Kenaikan pajak pertambahan nilai atau PPN menjadi 12% mulai Januari 2025 memicu reaksi negatif di media sosial. Sejumlah warga menilai kenaikan PPN akan mempengaruhi daya beli dan berdampak buruk terhadap pendapatan perusahaan yang berakibat pada gaji karyawan.
Saat mengumumkan kepastian kenaikan PPN dalam rapat kerja dengan Komisi XI DPR pada Rabu (13/11), Menteri Keuangan Sri Mulyani mengatakan keputusan ini sudah dipertimbangkan “demi APBN” dan “bukan membabi buta”.
Meski begitu, sejumlah ekonom mengkhawatirkan “efek turunan” dari rencana pemerintah itu di tengah daya beli masyarakat yang tengah menurun.
Adapun pengamat pajak menilai reaksi negatif publik menandai “masyarakat tidak percaya” kepada pemerintah kalau uang pajak yang mereka bayarkan “akan kembali ke masyarakat” dalam bentuk fasilitas publik maupun jaminan sosial.
Kenapa PPN naik di Januari 2025?
Undang-Undang Nomor 8 Tahun 1983 tentang Pajak Pertambahan Nilai Barang dan Jasa dan Pajak Penjualan atas Barang Mewah pertama kali mengatur mengenai tarif PPN sebesar 10%.
Besaran tarif ini kemudian dapat mengalami perubahan sesuai dengan peraturan pemerintah, dengan batas minimum 5?n maksimum 10%.
Ketentuan ini bertahan cukup lama meskipun Undang-Undang tersebut mengalami revisi pada tahun 2009.
Ketika menjabat presiden, Joko Widodo melakukan perubahan signifikan terhadap tarif PPN melalui Undang-Undang Nomor 7 Tahun 2021 tentang Harmonisasi Peraturan Perpajakan (UU HPP).
Menurut UU HPP, tarif PPN dinaikkan secara bertahap. Mulai April 2022, tarif PPN ditetapkan sebesar 11%. Selanjutnya, pada tahun 2025, tarif PPN akan kembali naik menjadi 12%.

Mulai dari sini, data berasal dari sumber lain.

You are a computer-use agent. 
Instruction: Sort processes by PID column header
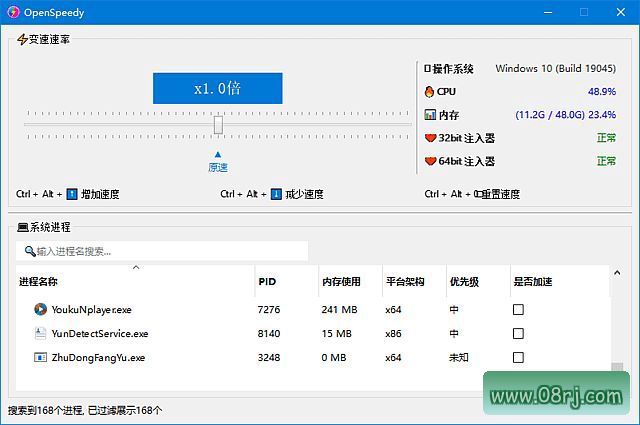pos(267,282)

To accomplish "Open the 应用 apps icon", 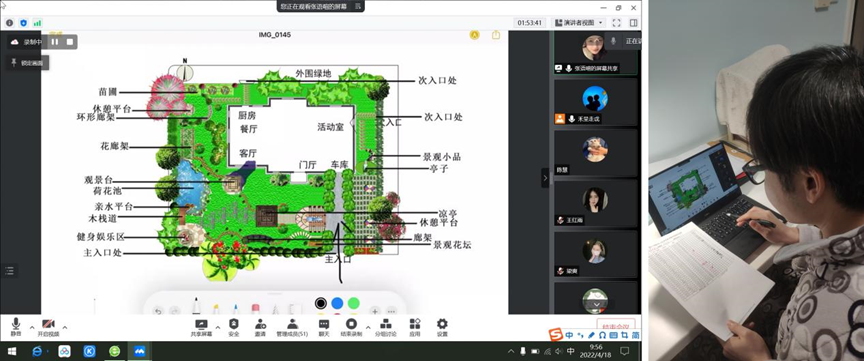I will tap(415, 327).

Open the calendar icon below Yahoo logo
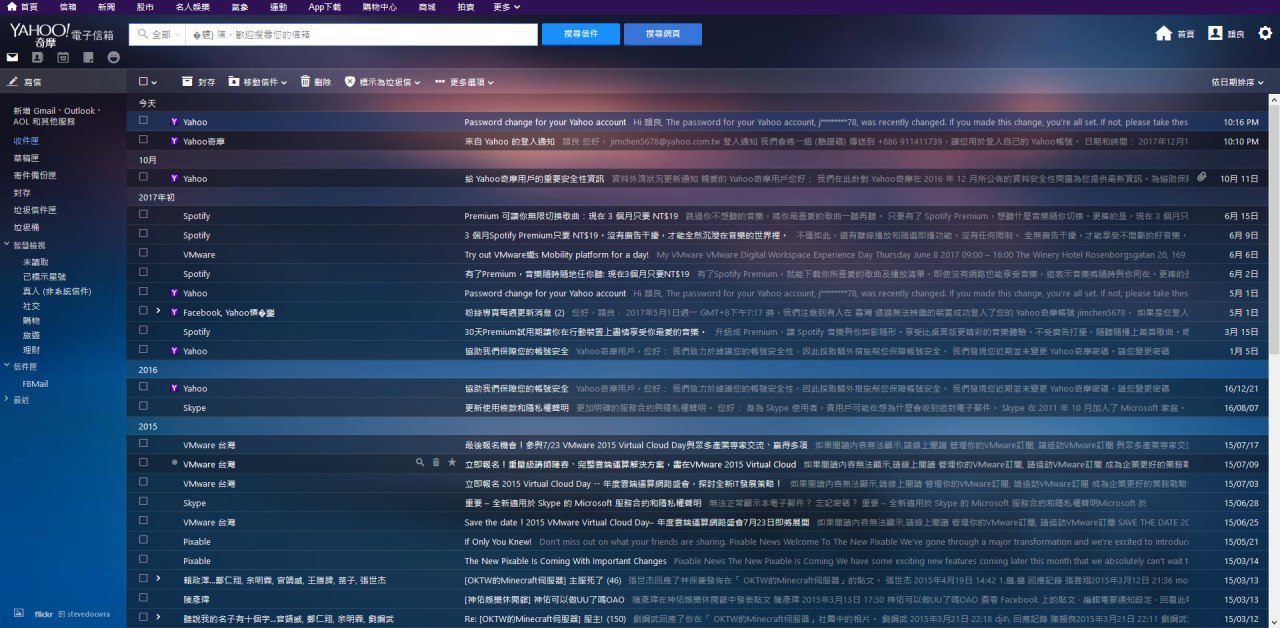tap(62, 57)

Ketika PPN naik menjadi 11% pada tahun 2022, sambutan negatif dari masyarakat juga muncul.
Para pengamat ekonomi menyebut kenaikan PPN menjadi 11% itu tidak tepat di tengah tekanan hidup masyarakat sudah berat dengan kenaikan harga kebutuhan pokok.
Bagaimana tanggapan Ditjen Pajak?
Direktur Penyuluhan, Pelayanan, dan Hubungan Masyarakat Direktorat Jenderal (Ditjen) Pajak, Dwi Astuti, mengatakan bahwa penyesuaian tarif PPN “berdiri sendiri” dan “tidak terkait dengan penyesuaian tarif pajak lainnya”.
Dwi Astuti juga menekankan pemerintah dan DPR sudah mengkaji dampak dari PPN 12% ini.
“Sebagai sebuah produk perundang-undangan, penyesuaian tarif PPN menjadi 12% merupakan hasil pembahasan antara Pemerintah dan DPR yang tentu saja telah melalui kajian yang mendalam,” ujar Dwi kepada BBC News Indonesia pada Jumat (15/11) petang.
Direktorat Jenderal Pajak, imbuhnya, telah dan terus melaksanakan sosialisasi kepada wajib pajak terkait PPN 12% melalui berbagai kanal – antara lain melalui sosialisasi seminar dan media sosial.